Reading text

▬▬▬▬▬▬

Female serial killers tend to target those closest to them: family members, spouses, suitors, children, and patients, which, if you think about it, is even more chilling.

Vera Renczi was one such killer. Born in Romania during the early 1900s, Renczi was what some would call “boy crazy” from a very young age. When she was still in her early teens, she began to run away with numerous lovers, most of whom were many years older.

Her first marriage was to a wealthy Austrian banker named Karl Schick. Renczi soon bore him a son, whom they named Lorenzo. The marriage seemed relatively happy, except for the long hours Schick worked. Renczi grew more and more suspicious that her husband was having an affair, and her assumptions seemed to have the ring of her truth when Schick suddenly abandoned her and Lorenzo. After a year of mourning, Renczi told friends and family that she’d received word that her husband had died in a car accident.

Renczi soon remarried, but this union did not end happily, either. Only months after the marriage, her new husband vanished. Within a year, the grieving woman claimed to have gotten a letter from her wayward spouse which declared his intentions to leave her forever.

She was through with marriage, but not with men. All of her lovers would vanish within months, weeks, and sometimes even days after beginning a relationship with her. Whenever she was questioned in one of her lover’s disappearances, she would claim that the man was unfaithful and had abandoned her.

Who knows how many men might have disappeared if it weren’t for another jealous woman. One wife suspected her husband was cheating, and followed him to Renczi’s home. When her husband never returned, she contacted the police.

▬▬▬▬▬▬

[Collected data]
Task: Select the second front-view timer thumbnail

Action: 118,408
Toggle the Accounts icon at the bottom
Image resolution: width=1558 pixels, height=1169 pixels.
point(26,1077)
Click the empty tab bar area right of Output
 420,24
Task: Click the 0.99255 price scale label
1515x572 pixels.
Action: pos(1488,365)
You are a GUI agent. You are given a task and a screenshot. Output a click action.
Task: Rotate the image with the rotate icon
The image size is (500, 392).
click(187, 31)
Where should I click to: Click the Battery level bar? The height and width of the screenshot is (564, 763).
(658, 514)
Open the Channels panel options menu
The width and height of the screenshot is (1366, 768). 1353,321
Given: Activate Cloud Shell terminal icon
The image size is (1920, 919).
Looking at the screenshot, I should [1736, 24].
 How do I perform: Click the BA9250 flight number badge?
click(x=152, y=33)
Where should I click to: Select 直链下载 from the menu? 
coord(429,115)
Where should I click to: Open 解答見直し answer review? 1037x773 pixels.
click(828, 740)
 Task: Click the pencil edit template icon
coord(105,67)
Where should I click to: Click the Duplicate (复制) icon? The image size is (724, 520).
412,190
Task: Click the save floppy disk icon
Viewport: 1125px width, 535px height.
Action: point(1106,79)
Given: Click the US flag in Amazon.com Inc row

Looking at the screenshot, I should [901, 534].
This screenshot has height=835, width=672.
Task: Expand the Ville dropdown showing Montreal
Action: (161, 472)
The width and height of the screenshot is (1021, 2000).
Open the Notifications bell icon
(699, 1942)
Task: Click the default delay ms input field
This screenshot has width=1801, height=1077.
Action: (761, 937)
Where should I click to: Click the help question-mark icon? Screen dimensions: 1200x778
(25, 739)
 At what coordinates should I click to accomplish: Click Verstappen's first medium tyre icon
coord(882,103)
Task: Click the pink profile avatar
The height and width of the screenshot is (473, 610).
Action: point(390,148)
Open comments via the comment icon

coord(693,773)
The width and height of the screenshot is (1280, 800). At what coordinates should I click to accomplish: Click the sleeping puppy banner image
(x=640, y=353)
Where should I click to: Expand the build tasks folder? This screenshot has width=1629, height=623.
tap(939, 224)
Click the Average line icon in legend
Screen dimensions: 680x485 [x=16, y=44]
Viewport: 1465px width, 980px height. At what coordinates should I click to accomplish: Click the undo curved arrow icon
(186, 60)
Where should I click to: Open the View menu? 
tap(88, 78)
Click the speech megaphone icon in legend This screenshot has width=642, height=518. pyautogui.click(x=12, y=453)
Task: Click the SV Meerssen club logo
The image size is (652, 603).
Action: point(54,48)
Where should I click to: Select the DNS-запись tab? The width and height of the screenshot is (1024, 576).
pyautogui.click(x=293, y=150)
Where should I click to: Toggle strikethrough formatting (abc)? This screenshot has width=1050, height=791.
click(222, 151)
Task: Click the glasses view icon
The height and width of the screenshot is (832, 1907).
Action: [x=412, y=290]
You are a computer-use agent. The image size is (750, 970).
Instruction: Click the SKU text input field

▬▬▬▬▬▬

Work request 1
Reproduce the part of the Vera Renczi passage that begins at the words "Vera Renczi was" and stops after the words "a car accident.".
Work request 2
Condense the paragraph of the Vera Renczi passage that opens with "Her first marriage was to" into a short bulleted list that keeps its main facts.
The records are separate from the Vera Renczi passage and form material of their own.

Task solution 1
Vera Renczi was one such killer. Born in Romania during the early 1900s, Renczi was what some would call “boy crazy” from a very young age. When she was still in her early teens, she began to run away with numerous lovers, most of whom were many years older.

Her first marriage was to a wealthy Austrian banker named Karl Schick. Renczi soon bore him a son, whom they named Lorenzo. The marriage seemed relatively happy, except for the long hours Schick worked. Renczi grew more and more suspicious that her husband was having an affair, and her assumptions seemed to have the ring of her truth when Schick suddenly abandoned her and Lorenzo. After a year of mourning, Renczi told friends and family that she’d received word that her husband had died in a car accident.

Task solution 2
- Renczi's first husband was Karl Schick, a wealthy Austrian banker.
- They had a son named Lorenzo.
- The marriage seemed relatively happy apart from Schick's long working hours.
- Renczi grew increasingly suspicious that he was having an affair.
- Schick suddenly abandoned her and Lorenzo.
- After a year of mourning, Renczi told friends and family she had received word that he had died in a car accident.